N’est-ce pas une féerie, ce délicieux Roman d’un jeune homme pauvre, à la condition que l’on explique le mot ? Récit ou pièce, d’abord c’est un roman qui ne cache pas d’en être un, et qui, au contraire, s’en vante ; et qu’est-ce qu’un roman, sinon une féerie dont l’imagination de l’auteur est la maîtresse fée ? Cette souveraine, d’une part, prend soin de douer le héros de toute sorte de qualités et de grâces ; d’autre part, elle dispose les événemens de façon qu’ils lui gagnent notre intérêt et elle les fléchit par degrés vers une fin heureuse. C’est un prince, et le prince Charmant ; il parait persécuté, séparé de celle qu’il aime ; au dénoûment, il rayonne avec elle dans une apothéose. Nous n’avons, à l’ordinaire, ni tant de vertus, ni tant de séductions ; nous ne passons pas par tant de traverses ; et si nous tombons dans le malheur, ce n’est pas communément pour rebondir vers la félicité. Raison de plus pour que nous nous plaisions à changer en idée notre destinée contre celle de ce fortuné fantôme. « Si je pouvais être ce monsieur qui passe ! s’écrie Fantasio ; ce monsieur qui passe est charmant ! » Sainte-Beuve, comblé de science et d’honneurs, mais épais de taille et laid de visage, confessait qu’il donnerait tous ses trésors d’esprit et de gloire pour la tournure et l’habit d’un sous-lieutenant de hussards : M. Octave Feuillet, sans rien nous demander en retour, nous permet d’être, pendant quelques heures, son héros. Ah ! que je me sais bon gré d’être ce « Jeune homme pauvre ! »

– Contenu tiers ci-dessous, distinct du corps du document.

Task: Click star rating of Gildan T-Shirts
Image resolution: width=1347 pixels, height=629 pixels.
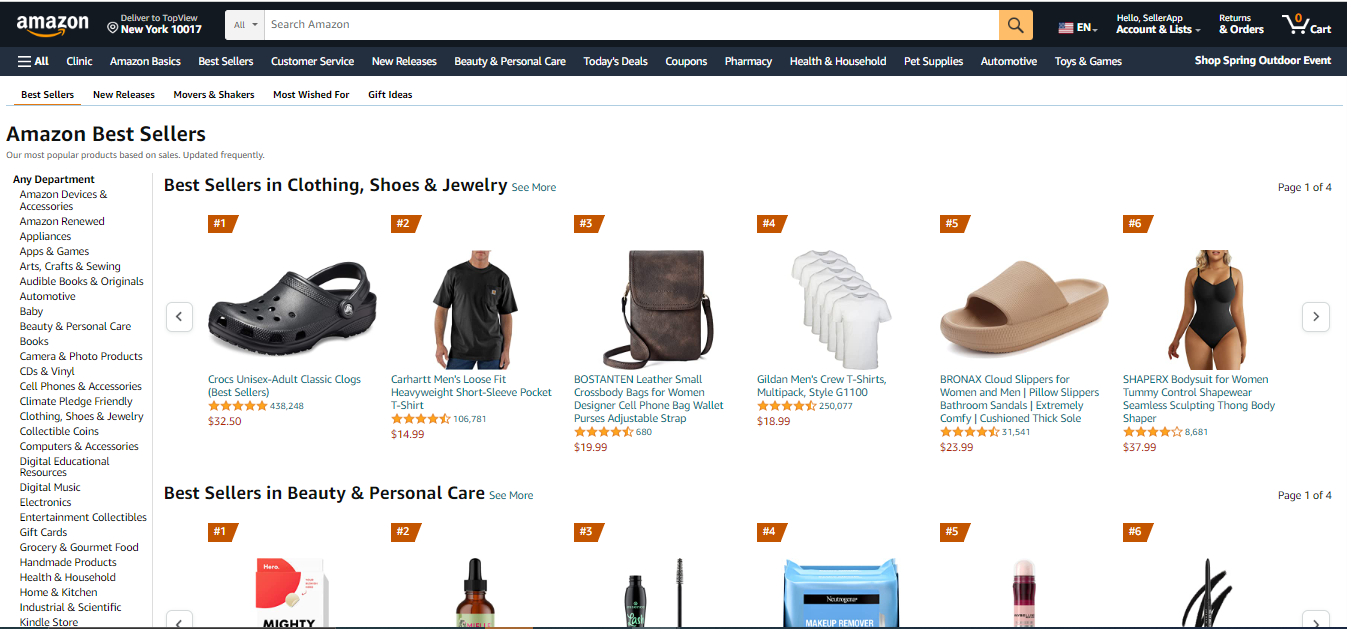Action: click(786, 406)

Il n’est pas pauvre, en effet, de cette pauvreté qui peut-être est la mienne ou celle de mon voisin. Il ne ressent les privations que pour attendrir le public, et les biens nécessaires, même les matériels, lui viennent justement à l’heure qu’il faut : pour commencer, un dîner, pour finir, une fortune. Qu’une table servie descende du plafond ou qu’elle soit préparée par la charité d’une portière ; qu’un coup de baguette désensorcelle le héros et le fasse reconnaître pour l’héritier du roi, ou qu’un testament lui rende son patrimoine, c’est tout un : Il n’est qu’un faux pauvre, Dieu merci ! Quoi de plus triste qu’un vrai ? il n’est pauvre que d’argent, et voilà de quelle manière ; c’est une élégance, presque une coquetterie de sa part. Il l’est à peu près comme Peau d’âne est fille de ferme ; et ne parait-elle pas plus noble, plus touchante sous ses haillons que sous la pourpre ? Plutôt que pauvre, Il est léger d’écus ; cette désinvolture lui sied dans une société où trop de gens sont alourdis par leurs poches. Il est marquis dans une société de vilains ; il l’est incognito, ce qui lui donne du piquant. Il est beau, il est mince, il est fort, comme nous nous figurons que nous le sommes, quand nous pensons à la femme que nous aimons sans nous regarder dans une glace. Il est bon cavalier, bon nageur, bon gymnaste : et quelles occasions lui sont données d’exercer ses talens !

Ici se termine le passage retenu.